== Instructions to follow ==
Reproduce the data verbatim, from the line containing "Image resolution: width=1654" up to and including the line containing "The image size is (962, 424). coord(906,30)".

^^^^^^^^

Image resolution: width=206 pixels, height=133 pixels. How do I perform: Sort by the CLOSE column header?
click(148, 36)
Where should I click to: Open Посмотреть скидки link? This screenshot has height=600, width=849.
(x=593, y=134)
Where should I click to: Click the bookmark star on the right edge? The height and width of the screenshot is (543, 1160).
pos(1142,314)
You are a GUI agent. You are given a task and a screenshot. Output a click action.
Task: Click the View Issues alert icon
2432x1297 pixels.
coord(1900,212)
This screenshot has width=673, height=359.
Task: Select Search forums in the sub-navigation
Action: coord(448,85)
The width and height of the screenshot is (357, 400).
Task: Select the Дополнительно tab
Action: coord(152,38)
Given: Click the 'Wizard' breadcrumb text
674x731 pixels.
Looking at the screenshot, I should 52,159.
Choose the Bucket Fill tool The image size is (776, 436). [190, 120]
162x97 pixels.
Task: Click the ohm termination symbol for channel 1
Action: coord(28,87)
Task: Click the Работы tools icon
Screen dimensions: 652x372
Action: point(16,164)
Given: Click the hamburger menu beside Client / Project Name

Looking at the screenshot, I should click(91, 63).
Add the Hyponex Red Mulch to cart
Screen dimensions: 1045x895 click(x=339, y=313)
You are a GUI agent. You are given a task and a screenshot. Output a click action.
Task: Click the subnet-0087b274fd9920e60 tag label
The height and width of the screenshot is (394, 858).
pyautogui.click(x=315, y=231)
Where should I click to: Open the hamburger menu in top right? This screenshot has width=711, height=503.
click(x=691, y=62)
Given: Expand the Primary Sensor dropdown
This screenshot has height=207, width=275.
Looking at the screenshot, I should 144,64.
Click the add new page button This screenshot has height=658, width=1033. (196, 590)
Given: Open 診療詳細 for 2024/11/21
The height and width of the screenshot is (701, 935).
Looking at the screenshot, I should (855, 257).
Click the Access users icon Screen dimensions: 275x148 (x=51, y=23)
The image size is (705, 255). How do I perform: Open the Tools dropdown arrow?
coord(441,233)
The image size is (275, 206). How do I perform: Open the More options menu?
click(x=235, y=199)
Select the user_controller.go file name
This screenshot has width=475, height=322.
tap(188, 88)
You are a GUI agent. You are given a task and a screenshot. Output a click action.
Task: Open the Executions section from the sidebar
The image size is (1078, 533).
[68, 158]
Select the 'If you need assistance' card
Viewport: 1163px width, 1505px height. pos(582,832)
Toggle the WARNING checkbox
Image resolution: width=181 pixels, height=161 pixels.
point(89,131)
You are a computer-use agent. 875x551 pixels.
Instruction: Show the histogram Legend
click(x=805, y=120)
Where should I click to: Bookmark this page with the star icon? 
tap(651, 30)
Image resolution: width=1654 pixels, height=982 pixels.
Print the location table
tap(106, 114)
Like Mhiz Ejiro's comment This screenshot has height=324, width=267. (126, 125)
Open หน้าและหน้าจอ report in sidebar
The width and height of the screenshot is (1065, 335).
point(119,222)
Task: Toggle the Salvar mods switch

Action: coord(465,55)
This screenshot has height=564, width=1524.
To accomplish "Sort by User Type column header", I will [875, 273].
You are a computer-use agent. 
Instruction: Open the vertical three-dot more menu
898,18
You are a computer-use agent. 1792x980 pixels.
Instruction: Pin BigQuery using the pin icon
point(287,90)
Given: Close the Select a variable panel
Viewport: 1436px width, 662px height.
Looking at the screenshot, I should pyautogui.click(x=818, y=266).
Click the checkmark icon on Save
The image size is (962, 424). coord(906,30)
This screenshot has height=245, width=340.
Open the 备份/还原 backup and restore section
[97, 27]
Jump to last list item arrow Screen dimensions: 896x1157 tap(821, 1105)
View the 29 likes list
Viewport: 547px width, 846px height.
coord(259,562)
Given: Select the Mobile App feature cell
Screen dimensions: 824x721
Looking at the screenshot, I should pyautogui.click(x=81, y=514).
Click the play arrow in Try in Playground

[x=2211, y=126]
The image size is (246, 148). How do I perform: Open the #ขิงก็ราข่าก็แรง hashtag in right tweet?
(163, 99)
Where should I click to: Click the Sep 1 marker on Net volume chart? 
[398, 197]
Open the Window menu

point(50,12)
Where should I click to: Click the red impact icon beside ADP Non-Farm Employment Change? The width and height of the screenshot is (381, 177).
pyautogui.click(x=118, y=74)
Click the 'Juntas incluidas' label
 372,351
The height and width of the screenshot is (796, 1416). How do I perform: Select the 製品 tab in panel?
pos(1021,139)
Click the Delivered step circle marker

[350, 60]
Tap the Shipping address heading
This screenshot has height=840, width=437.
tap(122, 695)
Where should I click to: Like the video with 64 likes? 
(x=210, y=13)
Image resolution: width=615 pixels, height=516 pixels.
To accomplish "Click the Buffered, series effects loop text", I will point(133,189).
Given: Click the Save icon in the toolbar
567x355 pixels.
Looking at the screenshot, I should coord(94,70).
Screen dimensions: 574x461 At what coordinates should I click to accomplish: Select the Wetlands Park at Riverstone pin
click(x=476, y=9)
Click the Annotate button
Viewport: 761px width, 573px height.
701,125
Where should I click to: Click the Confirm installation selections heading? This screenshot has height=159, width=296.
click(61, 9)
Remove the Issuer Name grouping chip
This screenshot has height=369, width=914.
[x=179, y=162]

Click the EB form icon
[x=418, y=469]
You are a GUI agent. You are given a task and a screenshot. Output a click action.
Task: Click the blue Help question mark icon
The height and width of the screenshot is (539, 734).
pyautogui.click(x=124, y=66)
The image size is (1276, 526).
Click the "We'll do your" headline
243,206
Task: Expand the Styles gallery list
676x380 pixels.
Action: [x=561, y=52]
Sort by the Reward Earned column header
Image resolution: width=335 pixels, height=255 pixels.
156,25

^^^^^^^^

== Result ==
Image resolution: width=1654 pixels, height=982 pixels.
Print the location table
tap(106, 114)
Like Mhiz Ejiro's comment This screenshot has height=324, width=267. (126, 125)
Open หน้าและหน้าจอ report in sidebar
The width and height of the screenshot is (1065, 335).
point(119,222)
Task: Toggle the Salvar mods switch

Action: coord(465,55)
This screenshot has height=564, width=1524.
To accomplish "Sort by User Type column header", I will [875, 273].
You are a computer-use agent. 
Instruction: Open the vertical three-dot more menu
898,18
You are a computer-use agent. 1792x980 pixels.
Instruction: Pin BigQuery using the pin icon
point(287,90)
Given: Close the Select a variable panel
Viewport: 1436px width, 662px height.
Looking at the screenshot, I should pyautogui.click(x=818, y=266).
Click the checkmark icon on Save
The image size is (962, 424). coord(906,30)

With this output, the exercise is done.